- QUÉ SE PIDE -
Retoma el texto sobre el turismo masivo y el patrimonio urbano y continúalo a partir de su última frase.

═════ FRAGMENTO DE PÁGINA

La ciudad como sacrificio ritual
El patrimonio más amenazado por el turismo no son los monumentos históricos, sino la posibilidad misma de una ciudad habitable. Una ciudad llena de vida y espacios compartidos, en la que no todo esté en venta
Publicaba recientemente este periódico que “Un estudio alerta de la afección del turismo masivo sobre el patrimonio”. La investigación, realizada desde la Universitat Politècnica de València en monumentos de la capital valenciana, ponía cifras a una percepción muy extendida: el exceso de visitantes puede deteriorar gravemente el patrimonio de todos. No es nada nuevo, dado que en 2015 un informe de la UNESCO sobre conservación del patrimonio mundial alertaba de que el turismo es peor para el patrimonio que las guerras. Recuerden también cómo en 2002 se prohibió el acceso a las Cuevas de Altamira, a consecuencia de los daños que el flujo de gente ocasionaba en un lugar de un valor inmenso. Permanecieron cerradas al público doce años, reabriéndose en 2014 con controles muy estrictos sobre el número de personas que podían adentrarse en sus cavidades. Al mismo tiempo, la fiel reproducción de las pinturas en la conocida como NeoCueva de Altamira permitió disfrutar a todo el mundo de la maravilla pictórica de su Gran Sala, sin riesgo alguno para los trazos milenarios. Hoy en día, ya hay incluso quien propone construir réplicas de centros históricos hiperturistificados, con el fin de descongestionarlos.
A pesar de las evidencias de las que disponemos sobre los impactos negativos que el turismo masivo tiene sobre la economía, el patrimonio y el bienestar, cuestionarlo sigue siendo tabú en nuestro país. Destinos turísticos de medio mundo se preguntan cómo frenar un alud de gente que son incapaces de gestionar. Sin embargo, aquí seguimos poniendo una alfombra roja a la explotación del territorio, la erosión del tejido social y la precarización de los trabajos y las vidas de los valencianos y valencianas, que no son sino el inevitable y comprobado resultado del turismo que pregona la Generalitat.

══════════
═════ ENTRADAS DADAS

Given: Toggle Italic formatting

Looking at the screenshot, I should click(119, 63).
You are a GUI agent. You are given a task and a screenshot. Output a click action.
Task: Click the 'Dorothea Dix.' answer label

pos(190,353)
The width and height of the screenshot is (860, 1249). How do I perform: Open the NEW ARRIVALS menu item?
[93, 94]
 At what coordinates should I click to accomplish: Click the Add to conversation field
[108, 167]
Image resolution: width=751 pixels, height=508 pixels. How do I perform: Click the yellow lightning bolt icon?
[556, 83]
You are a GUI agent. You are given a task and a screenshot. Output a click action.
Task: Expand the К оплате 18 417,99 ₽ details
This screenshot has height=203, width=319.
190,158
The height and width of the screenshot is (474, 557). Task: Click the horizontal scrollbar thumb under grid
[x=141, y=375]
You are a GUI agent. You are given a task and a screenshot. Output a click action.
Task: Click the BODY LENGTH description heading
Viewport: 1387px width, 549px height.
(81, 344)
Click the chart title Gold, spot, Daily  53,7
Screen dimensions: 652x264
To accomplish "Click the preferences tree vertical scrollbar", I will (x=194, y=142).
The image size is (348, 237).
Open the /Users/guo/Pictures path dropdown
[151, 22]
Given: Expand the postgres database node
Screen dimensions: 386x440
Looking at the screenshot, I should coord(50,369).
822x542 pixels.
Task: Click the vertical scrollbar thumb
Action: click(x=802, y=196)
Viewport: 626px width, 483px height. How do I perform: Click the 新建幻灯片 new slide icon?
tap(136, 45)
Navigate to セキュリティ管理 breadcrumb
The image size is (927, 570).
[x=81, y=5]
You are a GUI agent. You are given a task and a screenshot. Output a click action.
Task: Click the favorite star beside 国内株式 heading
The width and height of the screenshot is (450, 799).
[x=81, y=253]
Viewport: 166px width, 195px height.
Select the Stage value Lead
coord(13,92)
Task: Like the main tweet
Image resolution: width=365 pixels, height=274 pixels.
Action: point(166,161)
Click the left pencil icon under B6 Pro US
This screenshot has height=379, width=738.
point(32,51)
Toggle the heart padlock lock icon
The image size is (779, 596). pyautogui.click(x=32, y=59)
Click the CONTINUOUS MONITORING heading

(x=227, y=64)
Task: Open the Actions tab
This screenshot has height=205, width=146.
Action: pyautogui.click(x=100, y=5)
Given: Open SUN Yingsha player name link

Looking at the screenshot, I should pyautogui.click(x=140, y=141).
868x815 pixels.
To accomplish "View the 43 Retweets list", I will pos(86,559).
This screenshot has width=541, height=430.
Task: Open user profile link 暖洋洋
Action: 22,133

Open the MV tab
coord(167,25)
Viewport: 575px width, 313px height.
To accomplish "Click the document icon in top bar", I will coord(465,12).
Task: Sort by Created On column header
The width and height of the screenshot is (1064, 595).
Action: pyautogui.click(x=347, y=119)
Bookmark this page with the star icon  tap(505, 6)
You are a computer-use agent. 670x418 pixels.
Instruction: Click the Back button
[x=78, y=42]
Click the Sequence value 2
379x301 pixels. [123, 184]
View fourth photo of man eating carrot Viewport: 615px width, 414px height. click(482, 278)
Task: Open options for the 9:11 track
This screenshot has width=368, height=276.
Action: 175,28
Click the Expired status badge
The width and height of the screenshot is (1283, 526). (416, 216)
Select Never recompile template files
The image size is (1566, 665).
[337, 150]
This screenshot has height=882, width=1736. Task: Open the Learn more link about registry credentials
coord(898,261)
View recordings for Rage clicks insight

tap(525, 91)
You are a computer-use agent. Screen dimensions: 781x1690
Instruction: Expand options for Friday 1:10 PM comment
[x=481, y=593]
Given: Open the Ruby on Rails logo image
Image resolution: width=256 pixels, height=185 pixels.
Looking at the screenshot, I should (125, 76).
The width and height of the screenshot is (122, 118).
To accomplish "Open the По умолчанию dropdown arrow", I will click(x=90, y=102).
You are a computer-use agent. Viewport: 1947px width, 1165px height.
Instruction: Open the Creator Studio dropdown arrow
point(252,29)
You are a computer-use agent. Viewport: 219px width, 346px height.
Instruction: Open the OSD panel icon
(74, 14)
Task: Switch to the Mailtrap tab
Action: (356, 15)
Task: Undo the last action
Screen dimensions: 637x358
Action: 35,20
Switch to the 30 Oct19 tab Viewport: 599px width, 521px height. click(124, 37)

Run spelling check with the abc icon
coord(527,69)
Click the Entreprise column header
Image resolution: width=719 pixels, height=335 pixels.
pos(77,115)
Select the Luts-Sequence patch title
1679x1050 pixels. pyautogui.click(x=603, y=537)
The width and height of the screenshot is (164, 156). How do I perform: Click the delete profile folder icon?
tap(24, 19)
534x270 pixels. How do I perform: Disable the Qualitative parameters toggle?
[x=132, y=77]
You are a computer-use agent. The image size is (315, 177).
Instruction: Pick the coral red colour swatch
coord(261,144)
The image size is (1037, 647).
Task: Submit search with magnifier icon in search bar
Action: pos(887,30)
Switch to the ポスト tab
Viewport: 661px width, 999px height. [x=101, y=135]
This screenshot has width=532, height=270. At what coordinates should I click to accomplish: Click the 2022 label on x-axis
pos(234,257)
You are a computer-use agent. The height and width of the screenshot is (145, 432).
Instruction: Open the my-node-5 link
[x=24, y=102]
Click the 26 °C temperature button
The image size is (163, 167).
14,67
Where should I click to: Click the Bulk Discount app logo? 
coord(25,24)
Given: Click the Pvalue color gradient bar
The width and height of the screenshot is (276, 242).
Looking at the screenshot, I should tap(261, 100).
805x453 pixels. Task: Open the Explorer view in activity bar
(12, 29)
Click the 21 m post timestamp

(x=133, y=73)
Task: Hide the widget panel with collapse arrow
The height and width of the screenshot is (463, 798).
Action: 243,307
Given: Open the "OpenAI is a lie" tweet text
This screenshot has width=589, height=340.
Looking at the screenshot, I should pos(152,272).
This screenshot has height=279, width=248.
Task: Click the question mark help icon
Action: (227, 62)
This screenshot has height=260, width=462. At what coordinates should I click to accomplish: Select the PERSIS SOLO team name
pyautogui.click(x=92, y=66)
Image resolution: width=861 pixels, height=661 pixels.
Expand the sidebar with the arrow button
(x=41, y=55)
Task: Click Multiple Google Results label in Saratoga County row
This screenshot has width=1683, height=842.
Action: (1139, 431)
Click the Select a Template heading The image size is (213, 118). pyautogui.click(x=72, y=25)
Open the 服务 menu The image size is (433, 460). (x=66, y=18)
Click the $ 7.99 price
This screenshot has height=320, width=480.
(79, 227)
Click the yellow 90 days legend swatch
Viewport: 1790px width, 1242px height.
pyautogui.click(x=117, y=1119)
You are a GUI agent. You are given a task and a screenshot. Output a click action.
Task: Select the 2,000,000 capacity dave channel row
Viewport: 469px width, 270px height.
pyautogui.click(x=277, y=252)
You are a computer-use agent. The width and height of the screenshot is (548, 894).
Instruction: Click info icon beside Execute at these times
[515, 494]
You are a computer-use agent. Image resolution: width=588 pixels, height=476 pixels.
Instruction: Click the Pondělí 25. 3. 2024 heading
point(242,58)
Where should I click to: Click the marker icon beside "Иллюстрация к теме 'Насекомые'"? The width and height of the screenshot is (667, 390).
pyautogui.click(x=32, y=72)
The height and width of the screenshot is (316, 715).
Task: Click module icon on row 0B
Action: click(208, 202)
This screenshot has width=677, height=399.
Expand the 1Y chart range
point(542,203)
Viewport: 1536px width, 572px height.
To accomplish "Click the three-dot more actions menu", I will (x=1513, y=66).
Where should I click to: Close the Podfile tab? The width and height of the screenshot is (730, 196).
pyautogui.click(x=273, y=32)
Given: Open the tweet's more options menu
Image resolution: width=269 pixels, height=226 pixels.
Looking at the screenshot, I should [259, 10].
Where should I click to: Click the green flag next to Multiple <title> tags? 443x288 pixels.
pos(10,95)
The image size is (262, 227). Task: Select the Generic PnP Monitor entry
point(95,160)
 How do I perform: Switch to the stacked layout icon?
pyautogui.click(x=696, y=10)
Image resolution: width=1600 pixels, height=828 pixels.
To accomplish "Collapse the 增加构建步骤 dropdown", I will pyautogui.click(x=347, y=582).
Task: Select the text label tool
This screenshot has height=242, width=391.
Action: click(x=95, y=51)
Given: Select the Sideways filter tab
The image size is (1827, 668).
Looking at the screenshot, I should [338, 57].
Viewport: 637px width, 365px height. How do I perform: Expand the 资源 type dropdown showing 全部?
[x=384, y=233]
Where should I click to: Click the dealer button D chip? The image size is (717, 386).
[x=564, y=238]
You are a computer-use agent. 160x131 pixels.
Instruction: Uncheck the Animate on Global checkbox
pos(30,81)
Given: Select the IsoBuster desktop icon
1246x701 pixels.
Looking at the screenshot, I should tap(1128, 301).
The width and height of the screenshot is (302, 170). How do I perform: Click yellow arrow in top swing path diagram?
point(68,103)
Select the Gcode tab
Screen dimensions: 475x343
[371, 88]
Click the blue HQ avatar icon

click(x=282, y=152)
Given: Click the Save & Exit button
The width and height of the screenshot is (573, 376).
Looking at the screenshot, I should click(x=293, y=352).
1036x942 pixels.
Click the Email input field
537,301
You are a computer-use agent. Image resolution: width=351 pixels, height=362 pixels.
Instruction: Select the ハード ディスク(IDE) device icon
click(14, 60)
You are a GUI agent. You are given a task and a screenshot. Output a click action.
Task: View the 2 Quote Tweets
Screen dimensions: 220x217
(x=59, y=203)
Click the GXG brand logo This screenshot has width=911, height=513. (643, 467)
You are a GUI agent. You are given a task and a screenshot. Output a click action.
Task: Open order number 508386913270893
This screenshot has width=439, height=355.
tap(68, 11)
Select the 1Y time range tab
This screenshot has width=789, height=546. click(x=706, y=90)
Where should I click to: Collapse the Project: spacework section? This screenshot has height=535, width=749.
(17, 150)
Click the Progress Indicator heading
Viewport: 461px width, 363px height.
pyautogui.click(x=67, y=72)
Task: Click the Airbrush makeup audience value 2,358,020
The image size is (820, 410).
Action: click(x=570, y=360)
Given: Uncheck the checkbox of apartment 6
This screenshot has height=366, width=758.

══════════

- RESPUESTA -
“Todo turista es un colono”, afirman las autoras de Jodidos Turistas (Antipersona, 2017). El País Valenciano, territorio colonizado en lo económico, institucional y lingüístico, tiene el imaginario de progreso parasitado por una imagen idealizada del turismo. Este se presenta como salvador de la economía, cuando en realidad la única intención de sus promotores es acumular capital y poder en medio de la orgía desreguladora que ha puesto en marcha el gobierno de Mazón. El turismo no crea riqueza, sólo la concentra.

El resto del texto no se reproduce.